Overseas, he has walked away from the TPP, abandoned the Paris Agreement on Climate Chance, and withdrawn from the Joint Comprehensive Plan of Action aimed at limiting Iran’s prospects of developing a nuclear weapons capability. He has done all of this by defiantly ignoring the concerns and views of longstanding U.S. allies. He has done all this without offering not just any potentially better alternative, but without offering any alternative at all.
In effect, President Trump is governing as a revolutionary leader. He does not seek improved outcomes within a world order that is responsible for bringing together Europe in peace, promoting global prosperity, enabling the East Asian “economic miracle,” and so much more. Instead, he seeks to smash that world order.
Following the disastrous G-7 Summit, German Chancellor Angela Merkel explained that she found the meeting “sobering” and “depressing.” This disorientation is what happens when a country’s leader encounters another’s who seeks to overthrow the current order. Henry Kissinger explained:
A status quo power always has difficulty in coming to grips with a revolutionary period. Since everything it considers “normal” is tied up with the existing order, it usually recognizes too late that another state means to overthrow the international system.
That the leader a country that contributed so greatly to building the current world order is now seeking to tear it down, makes that development even more incomprehensible.
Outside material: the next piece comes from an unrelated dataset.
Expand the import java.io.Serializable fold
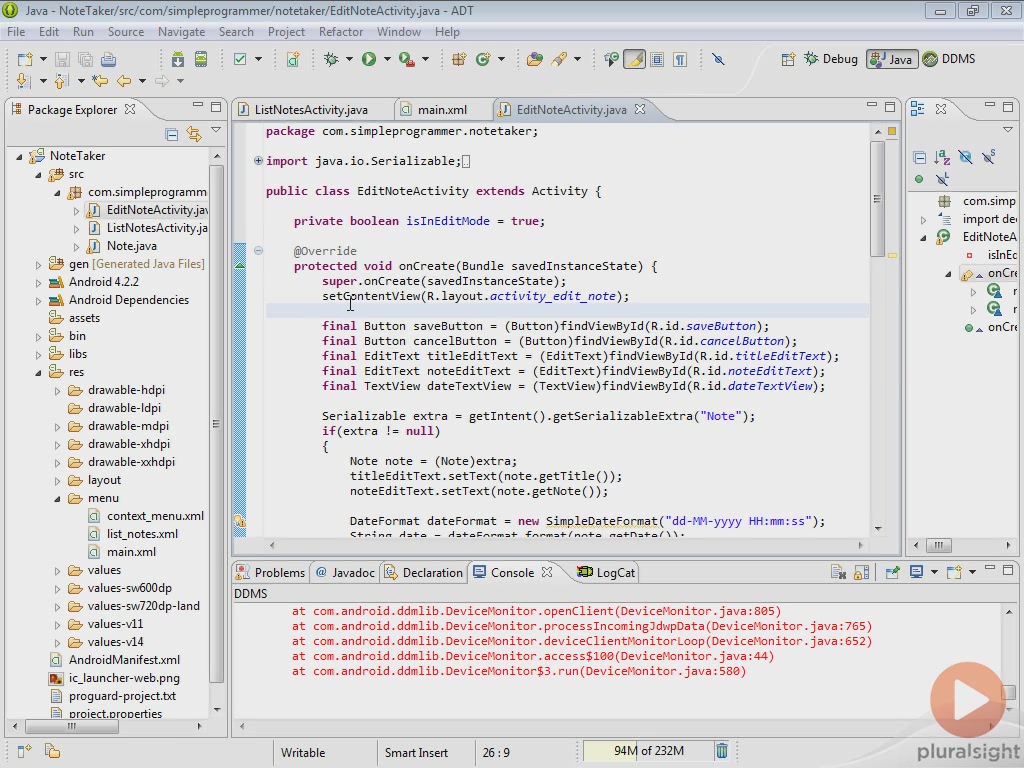The height and width of the screenshot is (768, 1024). pyautogui.click(x=258, y=161)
That the current world order was responsible for enormous economic and human progress makes the current situation extraordinary. That a leader who has shown little interest for the achievements of his predecessors and no willingness to honor international commitments made in the name of the United States is seeking to topple that world order is probably not all that surprising. Thus, the German Chancellor has good cause to find the outcome depressing.
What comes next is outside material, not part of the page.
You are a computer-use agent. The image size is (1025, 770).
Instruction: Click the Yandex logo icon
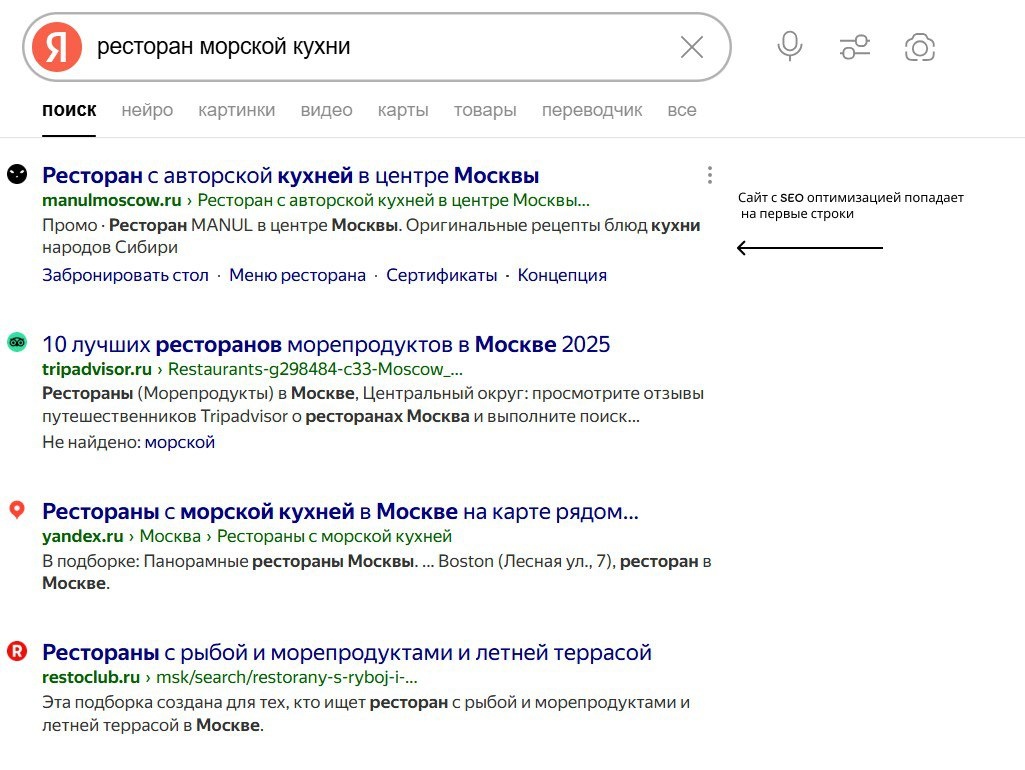click(56, 47)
What lies ahead remains uncertain. It very likely would be worse than the status quo.
If the combination of his impulsive governance style, exaggerated confidence in his “deal-making” prowess, famous disregard for policy detail, and nihilistic zero-sum view of international relations are representative, a Trumpian world order would be characterized by instability, impaired economic and social progress, lack of awareness of nations’ critical interests, and rigid positions that invite clashes, both diplomatically and on the battlefield. The vacuum created from the United States’ abdicating from a meaningful world role would likely be filled by ambitious illiberal powers.
The result could be a world order that would resemble that which immediately preceded World War I. Another result could be an order that evolves in similar fashion as occurred during the interval between World Wars I and II, though the precise details would differ. Yet another outcome could be a new order under which illiberalism gradually erases the Enlightenment values at the basis of the current world order. None of those scenarios would be an improvement over the current arrangement.
Perhaps President Trump might eventually discover that unlike with his failed businesses, there is no Chapter 11 protection from failed foreign policy. By then, lasting and significant damage may have been inflicted on the U.S. national interest and globally.